When Amy Millican graduated from Georgetown University’s Center for Public and Nonprofit Leadership Executive Management Certificate Program, she became interested and passionate about the role sustainable tourism plays in responsible international development. Combined with her human rights and justice background, along with having worked extensively with Sudanese refugees in the United States, she was hired in 2011 by the Wildlife Conservation Society to work with their Wildlife Conservation Program in South Sudan.
“In wildlife conservation, there is a confluence of issues and challenges facing local communities and one of the key ways to fight poaching and enable wildlife conservation is through sustainable tourism,” explains Millican. “I am also keenly aware that for some Africa may seem like one of the most daunting places to travel.”
In 2014, Millican combined her knowledge of sustainability with her passion for Africa, as well as years of living within African borders, to launch Flyga Twiga™, a personal safari service and consultancy with offices in North America and Asia.
“Africa offers intense challenges and immense rewards for the traveler,” says Millican. “My business fulfills my belief that by bringing passionate travelers into the vast National Parks and Reserves, local communities will flourish. Wildlife conservation is only possible when the value of these magnificent creatures is understood as part of sustainable tourism and international development.”
Through Flyga Twiga™, Millian is able to fulfill her dreams one client at a time by coordinating bespoke safari trips itineraries for couples or families wishing to travel to Africa.

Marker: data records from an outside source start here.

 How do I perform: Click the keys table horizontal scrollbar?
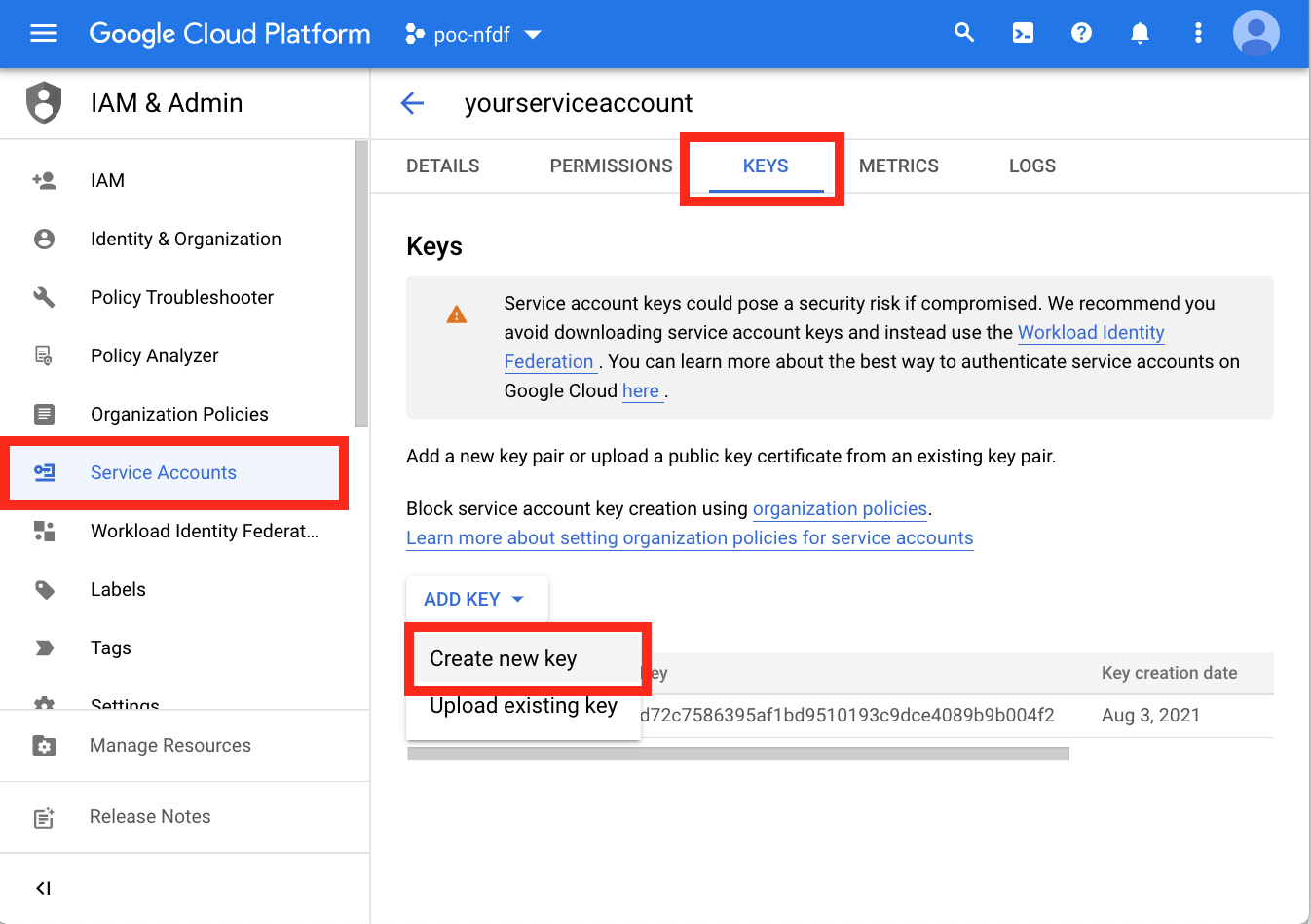coord(738,754)
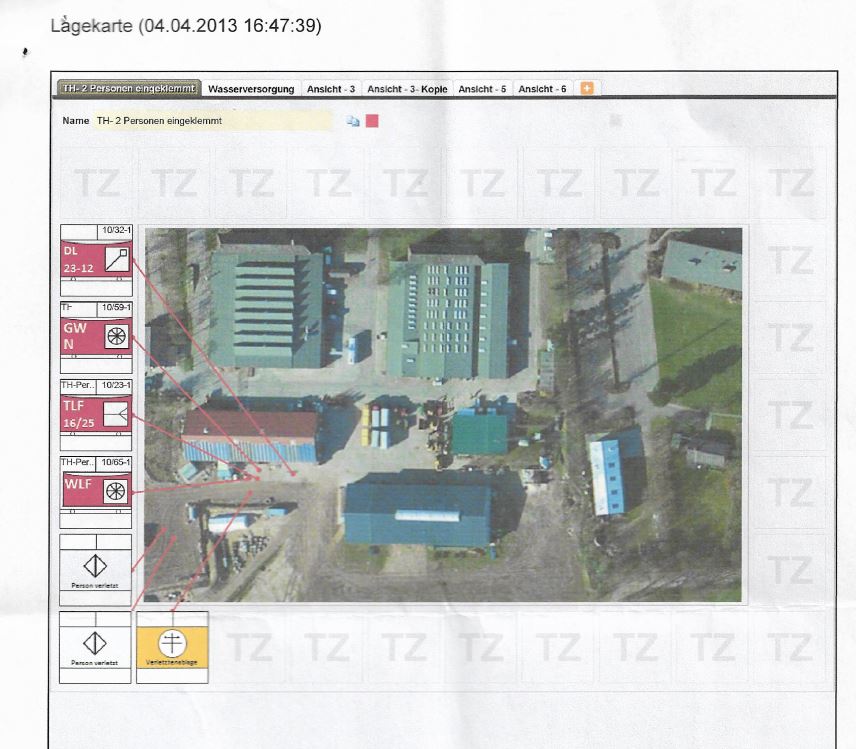Switch to the Wasserversorgung tab

coord(251,89)
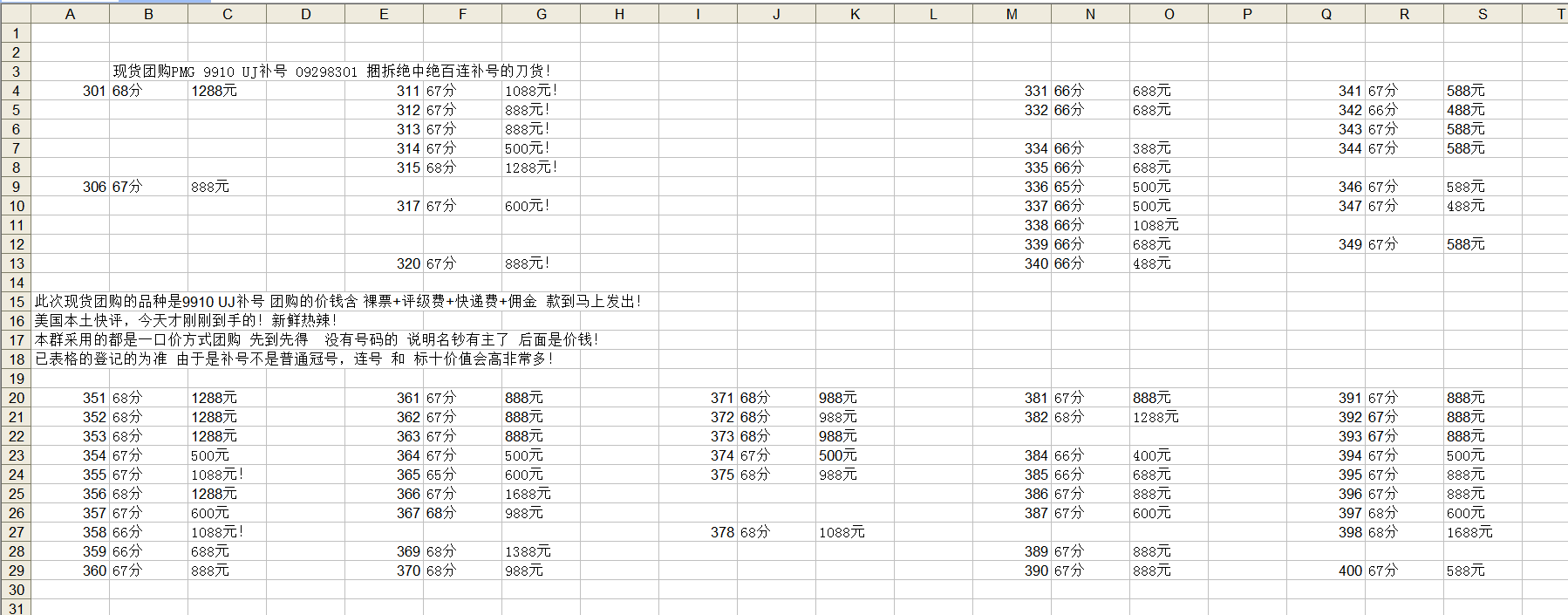Select the cell with number 320
The width and height of the screenshot is (1568, 615).
tap(407, 263)
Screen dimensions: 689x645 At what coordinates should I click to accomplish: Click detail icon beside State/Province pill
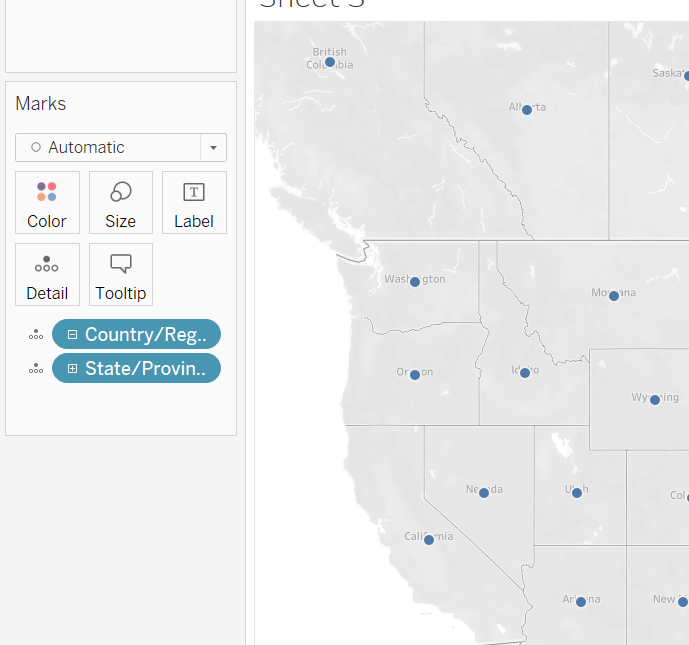(36, 369)
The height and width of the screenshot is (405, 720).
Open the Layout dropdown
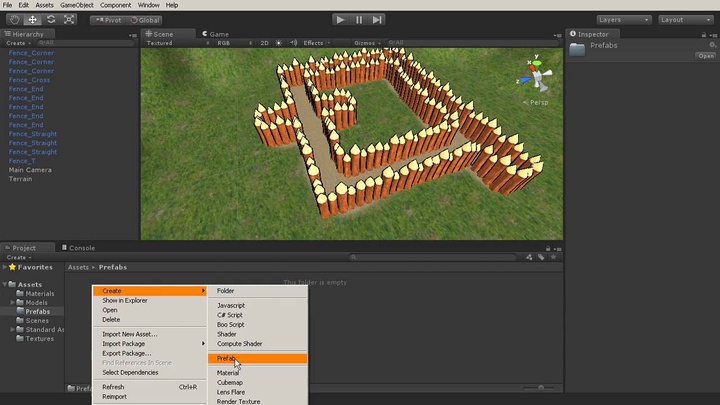coord(684,19)
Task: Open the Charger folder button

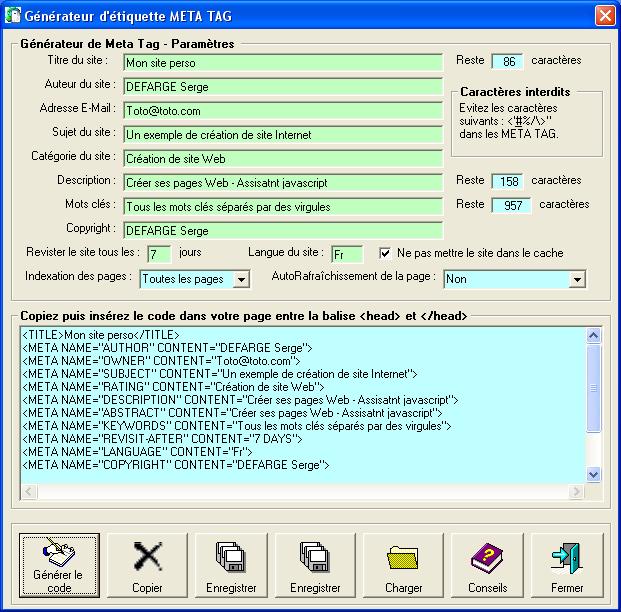Action: click(x=403, y=565)
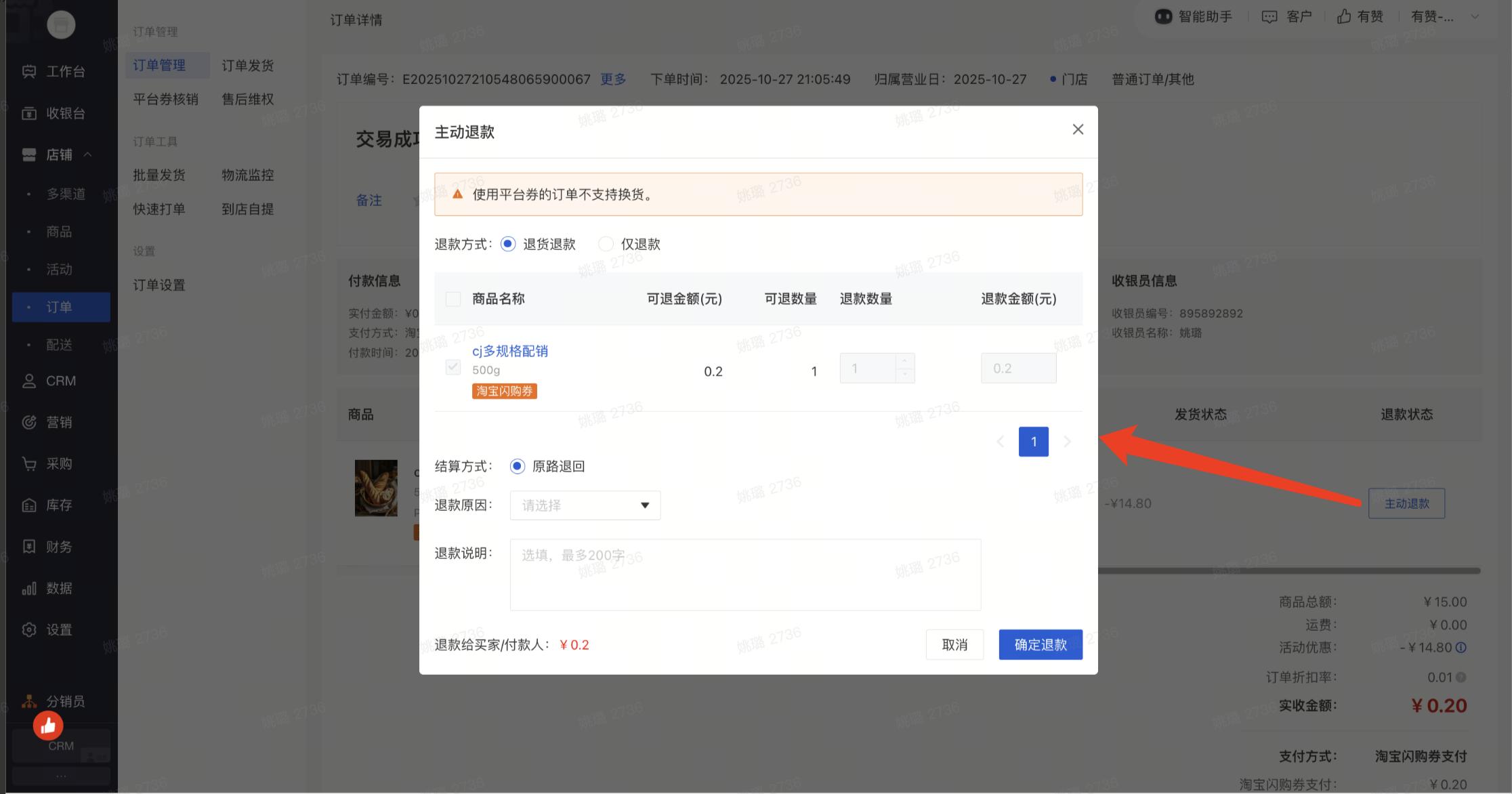Open the cj多规格配销 product link
Screen dimensions: 1512x794
[509, 351]
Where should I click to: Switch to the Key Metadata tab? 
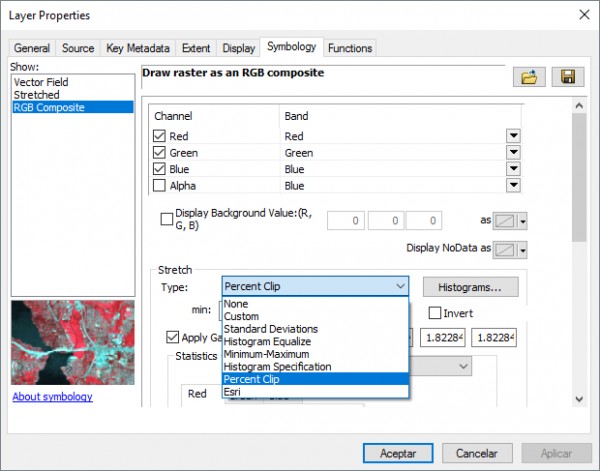pos(139,48)
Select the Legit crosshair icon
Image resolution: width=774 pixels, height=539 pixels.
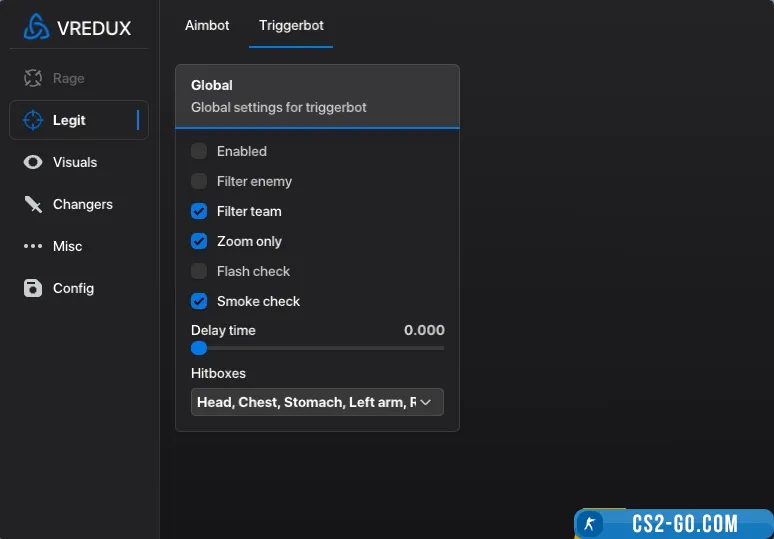coord(33,120)

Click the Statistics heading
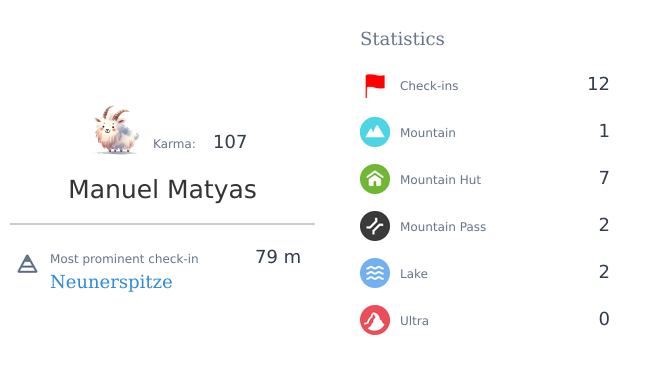point(402,39)
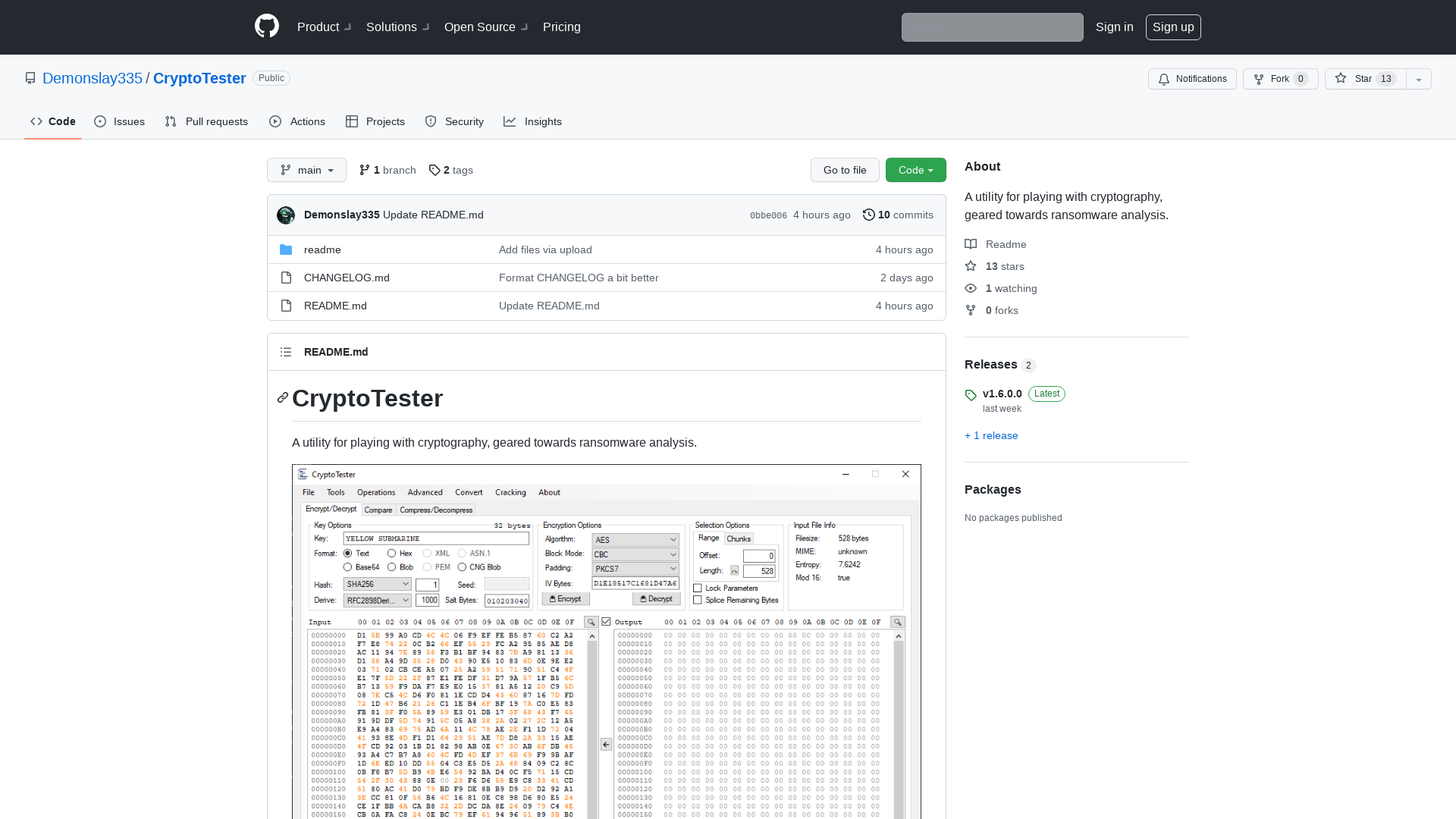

“For every person who goes on a wildlife safari, there is a moment whereby being with the animals in wild, in their natural environment, shifts the traveler’s perspective forever. This happened to me in 2008 on Madikwe Game Reserve,” says Millican.
“Situated in South Africa, on the Botswana border close to the Kalahari Desert, Madikwe is home to the ‘Big 5’ as well as several packs of the highly endangered African Wild Dogs. Upon entering the Reserve, I was privileged to encounter these beautiful, endangered creatures. At that moment I knew in my heart that I had to do whatever it took to help prevent these and other endangered animals from going extinct in my lifetime.”
Millican credits her unique background in human rights, policing, and justice to being able to craft safari experiences for travelers thirsting to make wildlife conservation and international development part of their journeys and travels.
“It is imperative for those looking to go on safari to Africa to filter through their preconceived notions, or childhood fantasies, before planning a safari,” explains Millian. “While I love watching wildlife documentaries about Africa, I also remind my clients, often five minutes of animal footage can be days of filming. Similarly, no two safaris are the same, nor should they be. [Clients should] make each safari a unique, magical experience – like Africa itself!”